- _EXTRACTED TEXT_
▬▬▬▬▬▬▬▬▬▬

|
||||||||||||||||||||||||||||||
|
||||||||||||||||||||||||||||||
Principia
The Principia, arguably the most important
book published in modern European history, began by offering the
reader three basic principles, which have come to be known as Newton's
three laws of motion:
From this opening, Newton proceeded to the meat of his
book, the principle of gravitation and its role in the solar system.
He showed how his inverse square law worked perfectly with Kepler's
elliptical orbits; how planets are deflected into orbit around
the sun by the pull of the sun's gravity, and how the same principle
can be used to explain the orbit of the moon and of Jupiter's moons;
he demonstrated that Descartes' theory of vortices lacked the same
explanatory power. Working from Halley's research on the subject,
he declared that comets transcribed orbits around the sun just
as planets did; he calculated the mass of each planet; he used
the pull of the sun's gravity to account for the flattening of
the Earth at the poles and the bulge at the equator; he used the
gravitational pull of the moon and sun to explain the ocean tides.
In his account, the entire universe was held together in a web
of gravitational pulls, acting on every star, planet, moon and
comet; thus Newton rendered the whole universe explainable by a
law--subject to the insight of mathematics and the human mind.
It was, as Newton admitted, a purely mathematical analysis.
How gravity worked was not explained; the work
did not posit anything analogous to Descartes' swirling particles.
But Newton's system did correspond to actual calculations, and
he proved its hypotheses beyond a reasonable doubt: he backed very
point, every argument, by rigorous mathematic and experimental evidence.

▬▬▬▬▬▬▬▬▬▬

- _TASK GOAL_
Revise the stretch of the Principia passage from "It was, as Newton" through "and experimental evidence." by writing it out again with "swirling particles" changed to "whirling particles".

▬▬▬▬▬▬▬▬▬▬

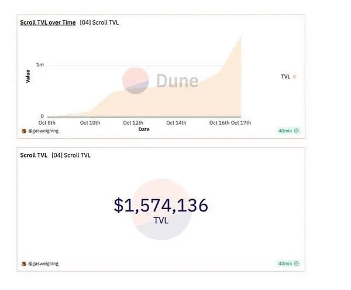The image size is (351, 290).
Task: Click the Oct 12th date axis label
Action: [x=133, y=122]
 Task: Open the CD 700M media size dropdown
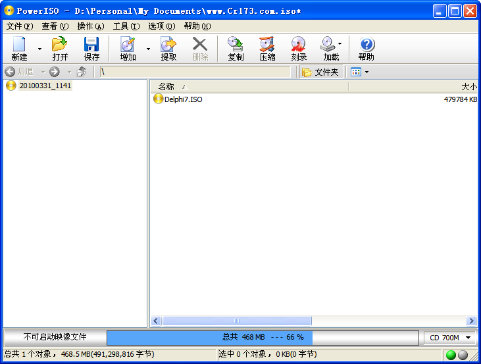449,338
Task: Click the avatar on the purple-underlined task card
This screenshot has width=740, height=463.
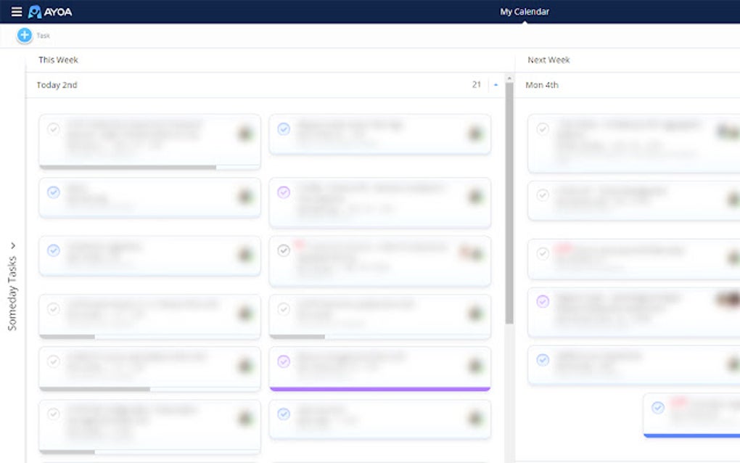Action: pyautogui.click(x=472, y=368)
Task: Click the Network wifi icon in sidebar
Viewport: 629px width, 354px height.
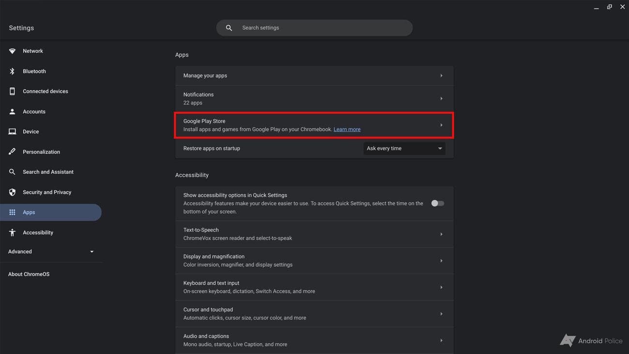Action: (x=12, y=51)
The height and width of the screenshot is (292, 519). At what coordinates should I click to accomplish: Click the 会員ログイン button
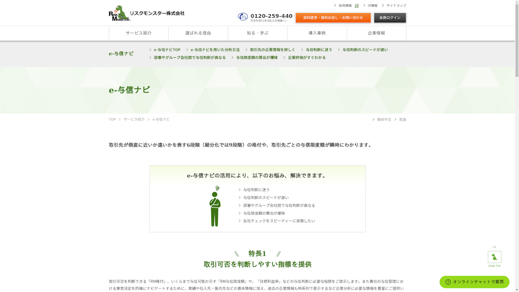click(389, 17)
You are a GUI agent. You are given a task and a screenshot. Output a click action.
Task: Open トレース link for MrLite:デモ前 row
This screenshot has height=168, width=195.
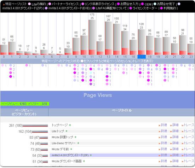click(188, 149)
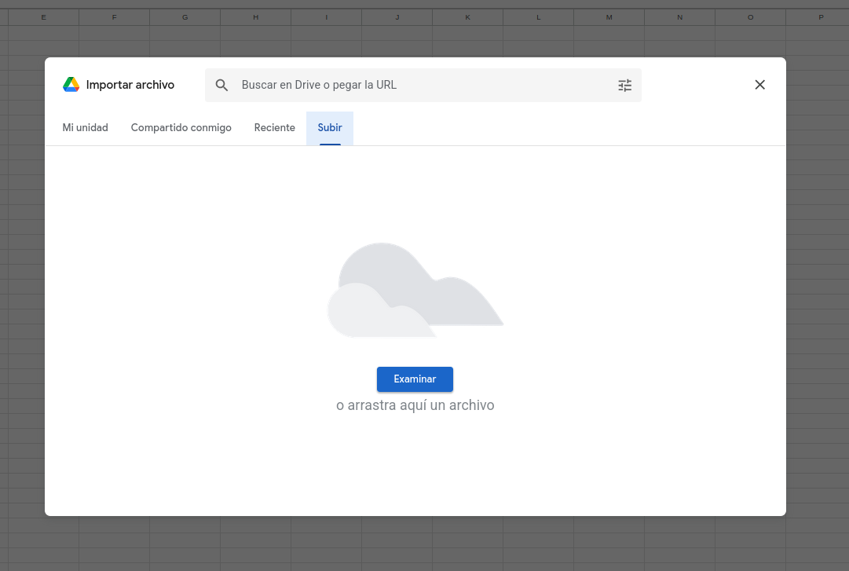Click the Importar archivo dialog title
This screenshot has width=849, height=571.
pos(130,85)
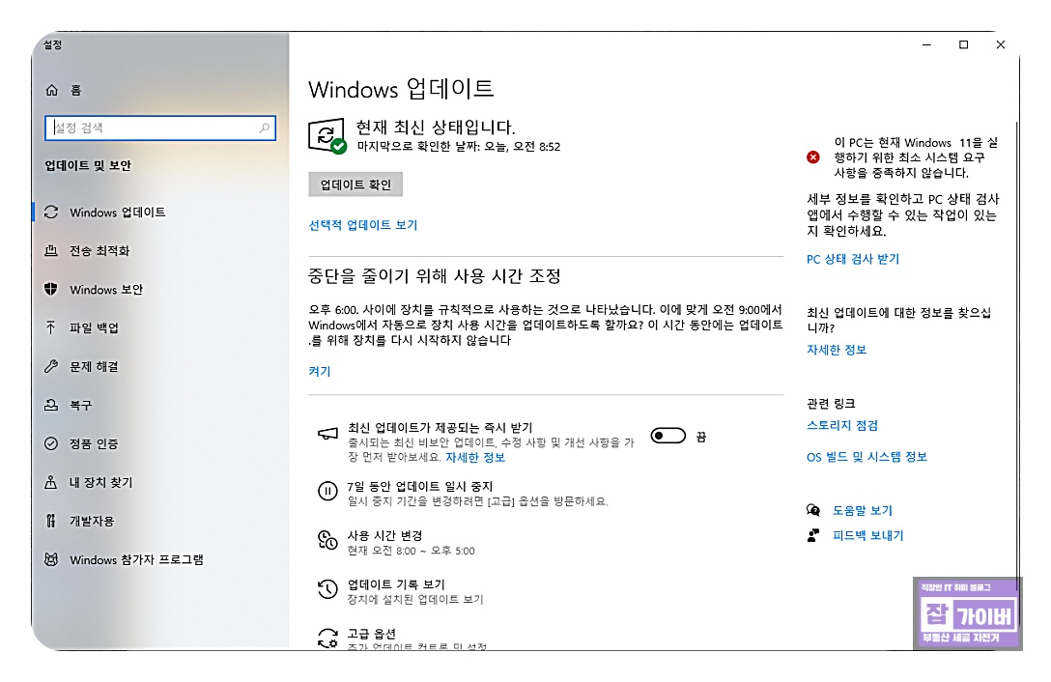The image size is (1051, 682).
Task: Click the 설정 검색 search field
Action: [x=160, y=128]
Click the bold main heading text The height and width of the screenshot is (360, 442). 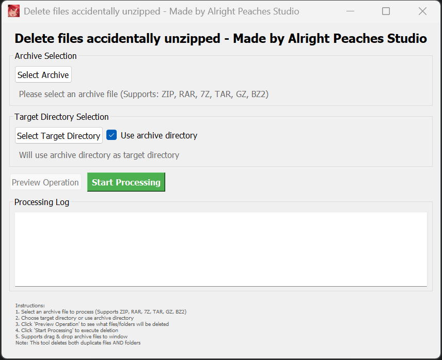tap(220, 39)
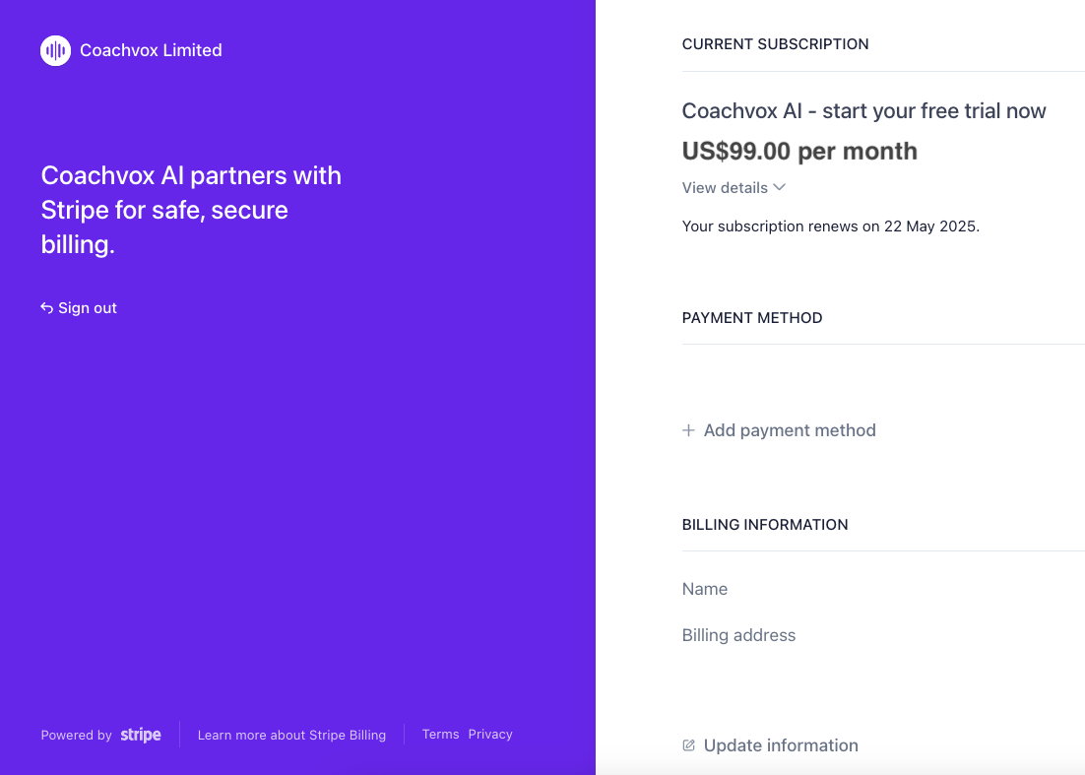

▬▬▬▬▬▬▬▬▬▬

- _EXPECTED OUTPUT_
It was, as Newton admitted, a purely mathematical analysis.
How gravity worked was not explained; the work
did not posit anything analogous to Descartes' whirling particles.
But Newton's system did correspond to actual calculations, and
he proved its hypotheses beyond a reasonable doubt: he backed very
point, every argument, by rigorous mathematic and experimental evidence.